**Data records:**
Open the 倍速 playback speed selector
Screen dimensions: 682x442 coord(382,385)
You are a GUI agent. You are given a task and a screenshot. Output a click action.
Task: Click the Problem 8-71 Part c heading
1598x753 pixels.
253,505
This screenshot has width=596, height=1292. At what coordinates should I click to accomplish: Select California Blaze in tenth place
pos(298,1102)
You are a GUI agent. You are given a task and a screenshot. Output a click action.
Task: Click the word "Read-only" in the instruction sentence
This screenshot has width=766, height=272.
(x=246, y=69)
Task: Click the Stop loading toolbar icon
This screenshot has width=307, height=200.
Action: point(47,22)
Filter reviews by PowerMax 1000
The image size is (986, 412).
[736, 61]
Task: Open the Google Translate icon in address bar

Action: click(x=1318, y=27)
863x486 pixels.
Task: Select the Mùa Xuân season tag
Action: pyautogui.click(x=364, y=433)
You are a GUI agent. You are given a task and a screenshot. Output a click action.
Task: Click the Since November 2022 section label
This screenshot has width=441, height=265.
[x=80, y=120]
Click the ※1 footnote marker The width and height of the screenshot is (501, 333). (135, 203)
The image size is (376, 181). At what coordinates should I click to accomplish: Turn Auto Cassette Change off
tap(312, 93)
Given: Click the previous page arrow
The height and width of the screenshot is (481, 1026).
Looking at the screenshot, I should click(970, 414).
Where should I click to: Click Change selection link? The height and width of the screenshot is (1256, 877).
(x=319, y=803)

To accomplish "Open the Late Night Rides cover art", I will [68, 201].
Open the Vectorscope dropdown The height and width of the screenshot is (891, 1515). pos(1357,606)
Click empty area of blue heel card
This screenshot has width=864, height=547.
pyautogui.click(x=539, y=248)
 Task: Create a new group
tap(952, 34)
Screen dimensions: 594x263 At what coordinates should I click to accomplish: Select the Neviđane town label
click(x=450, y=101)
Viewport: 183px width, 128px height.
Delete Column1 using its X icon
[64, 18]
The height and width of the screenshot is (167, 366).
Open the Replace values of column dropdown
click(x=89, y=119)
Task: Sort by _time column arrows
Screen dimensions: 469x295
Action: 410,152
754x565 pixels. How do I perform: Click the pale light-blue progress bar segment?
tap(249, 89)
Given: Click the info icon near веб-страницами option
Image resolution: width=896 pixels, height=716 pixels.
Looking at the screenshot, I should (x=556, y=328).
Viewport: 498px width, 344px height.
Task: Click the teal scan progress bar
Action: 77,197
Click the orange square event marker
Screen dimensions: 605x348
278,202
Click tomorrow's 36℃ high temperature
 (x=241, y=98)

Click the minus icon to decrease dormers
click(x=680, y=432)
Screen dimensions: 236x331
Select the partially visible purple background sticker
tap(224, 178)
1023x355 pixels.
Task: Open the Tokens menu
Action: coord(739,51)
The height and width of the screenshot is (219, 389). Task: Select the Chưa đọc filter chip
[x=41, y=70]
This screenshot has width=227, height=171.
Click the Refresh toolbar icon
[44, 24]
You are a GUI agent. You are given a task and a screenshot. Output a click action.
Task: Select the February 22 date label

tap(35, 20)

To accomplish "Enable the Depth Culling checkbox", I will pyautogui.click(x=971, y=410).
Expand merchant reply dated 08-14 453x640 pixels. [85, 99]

**To be done:** Recast the records from the line with "Filter reviews by PowerMax 1000" up to and including the line with "[x=80, y=120]" as a JSON list of strings, one string per line, leaving out blank lines.

**Answer to this exercise:**
[
  "Filter reviews by PowerMax 1000",
  "The image size is (986, 412).",
  "[736, 61]",
  "Task: Open the Google Translate icon in address bar",
  "Action: click(x=1318, y=27)",
  "863x486 pixels.",
  "Task: Select the Mùa Xuân season tag",
  "Action: pyautogui.click(x=364, y=433)",
  "You are a GUI agent. You are given a task and a screenshot. Output a click action.",
  "Task: Click the Since November 2022 section label",
  "This screenshot has width=441, height=265.",
  "[x=80, y=120]"
]